< Isaías 64 >
1 ¡Oh, si rasgaras los cielos y descendieras, y se estremecieran las montañas ante tu Presencia!
¡Oh, si rompiese los cielos, y descendieras, y a tu presencia se escurriesen los montes,
2 Como fuego abrasador de fundiciones que hierve el agua, para que des a conocer tu Nombre a tus enemigos y tiemblen las naciones ante tu Presencia.
como fuego que abrasando derrite, fuego que hace hervir el agua, para que hicieras notorio tu nombre a tus enemigos, y los gentiles temblasen a tu presencia!
3 Cuando hiciste cosas asombrosas que no esperábamos, las montañas temblaron ante tu Presencia.

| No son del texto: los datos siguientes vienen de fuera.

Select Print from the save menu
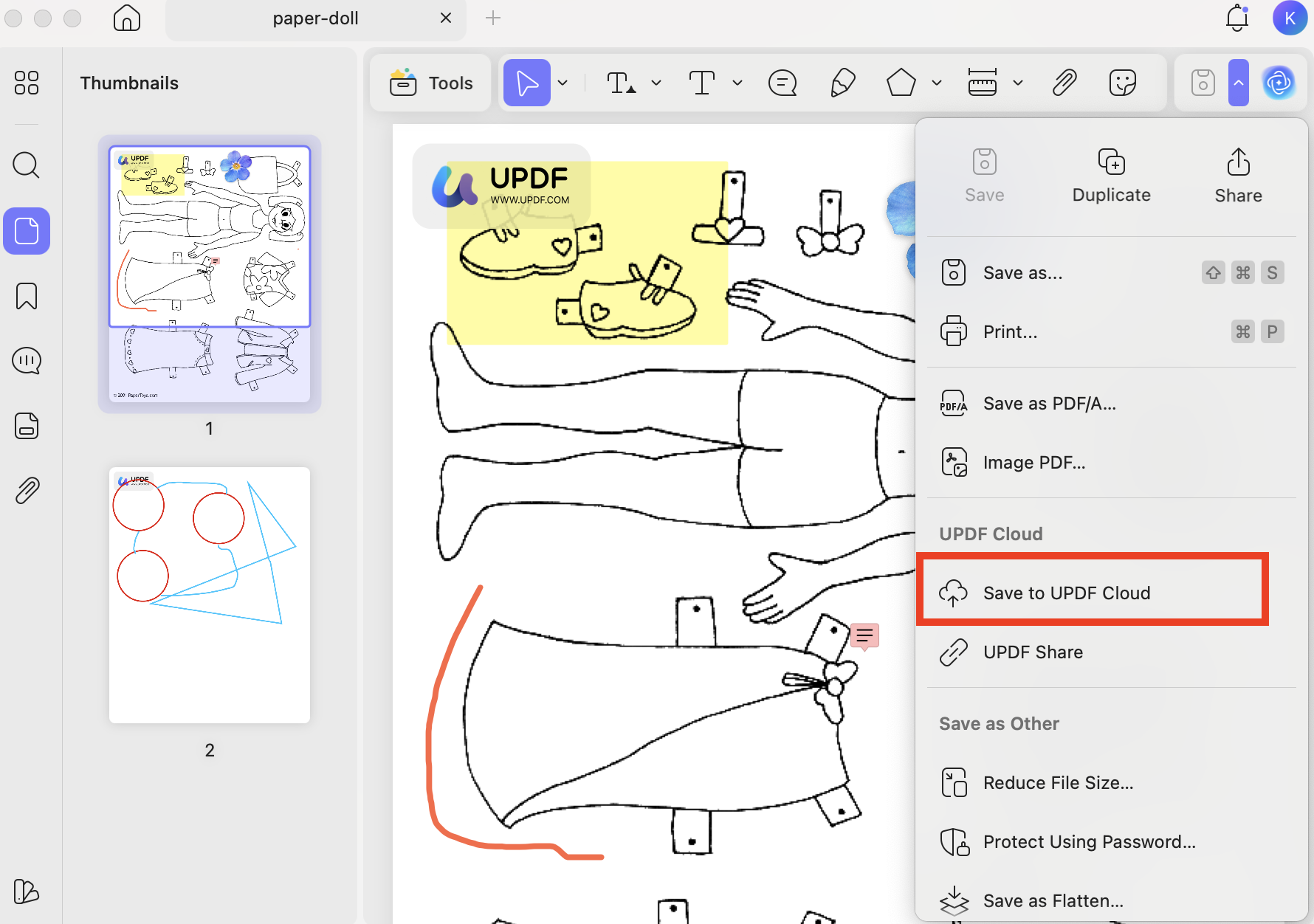The image size is (1314, 924). click(x=1010, y=331)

Como descendiste, cuando hiciste cosas terribles cuales nunca esperábamos, que los montes escurrieron delante de ti.
4 Jamás oído oyó ni ojo vio a un ʼelohim fuera de Ti, que actúa a favor del que espera en Él.

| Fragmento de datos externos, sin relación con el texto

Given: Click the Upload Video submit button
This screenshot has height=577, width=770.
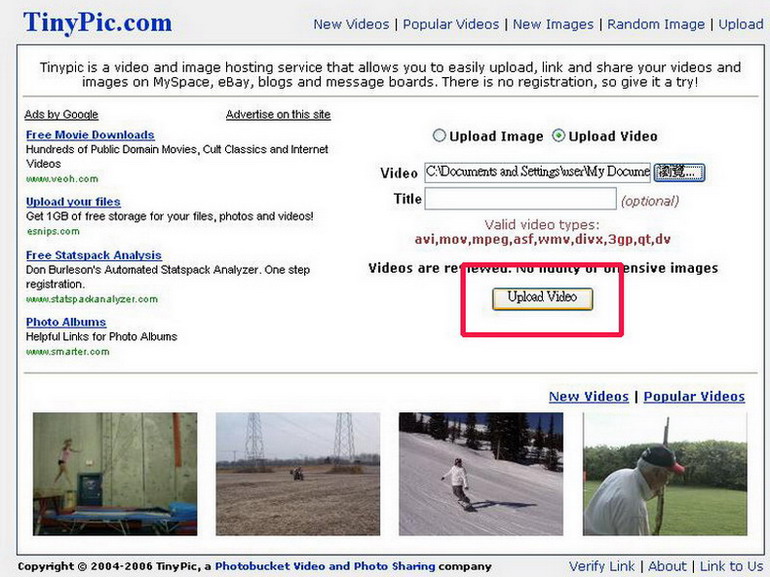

Ni nunca oyeron, ni oídos percibieron; ni ojo ha visto Dios fuera de ti, que hiciese otro tanto por el que en él espera.
5 Sales a encontrarte con aquel que con gozo practica la justicia, del que tiene presentes tus caminos. Ciertamente, Tú te airaste cuando pecamos. En los pecados estuvimos largo tiempo. ¿Y seremos salvados?
Saliste al encuentro al que con alegría obró justicia. En tus caminos se acordaban de ti. He aquí, tú te enojaste porque pecamos; tus caminos son eternos y nosotros seremos salvos.
6 Todos nosotros somos como suciedad, todas nuestras obras de justicia como trapo de menstruo. Todos nosotros nos marchitamos como hojas, y nuestras iniquidades nos arrastran como el viento.
Que todos nosotros eramos como suciedad, y todas nuestras justicias como trapo de inmundicia; y caímos todos nosotros como la hoja del árbol; y nuestras maldades nos llevaron como viento.
7 No hay quien invoque tu Nombre, que despierte para apoyarse en Ti, porque ocultaste tu rostro de nosotros, y nos entregaste al poder de nuestras iniquidades.
Y nadie hay que invoque tu nombre, ni que se despierte para tenerte, por lo cual escondiste de nosotros tu rostro, y nos dejaste marchitar en poder de nuestras maldades.
8 Ahora pues, oh Yavé, Tú eres nuestro Padre. Nosotros somos la arcilla y Tú nuestro Alfarero. Todos nosotros somos la obra de tu mano.
Ahora pues, SEÑOR, tú eres nuestro padre; nosotros lodo, y tú el que nos obraste, así que obra de tus manos somos todos nosotros.
9 No te aíres en exceso, oh Yavé. No te acuerdes para siempre de la iniquidad. Mira, te ruego, todos nosotros somos pueblo tuyo.
No te aíres, oh SEÑOR, sobremanera; ni tengas perpetua memoria de la iniquidad. He aquí, mira ahora, pueblo tuyo somos todos nosotros.
10 Tus santas ciudades se volvieron un desierto. Sion es un desierto, Jerusalén una desolación.
Tus santas ciudades son desiertas, Sion desierto es, y Jerusalén soledad.
11 La Casa de nuestro Santuario y de nuestro esplendor, en la cual te alabaron nuestros antepasados, fue consumida por el fuego. Todas nuestras cosas preciosas fueron destruidas.
La Casa de nuestro Santuario y de nuestra gloria, en la cual te alabaron nuestros padres, fue quemada al fuego; y todas nuestras cosas preciosas fueron destruidas.
12 ¡Oh Yavé! ¿Te retraes ante todas estas cosas? ¿Te callas, y nos afliges sin medida?
¿Te estarás quieto, oh SEÑOR, sobre estas cosas? ¿Callarás, y nos afligirás sobremanera?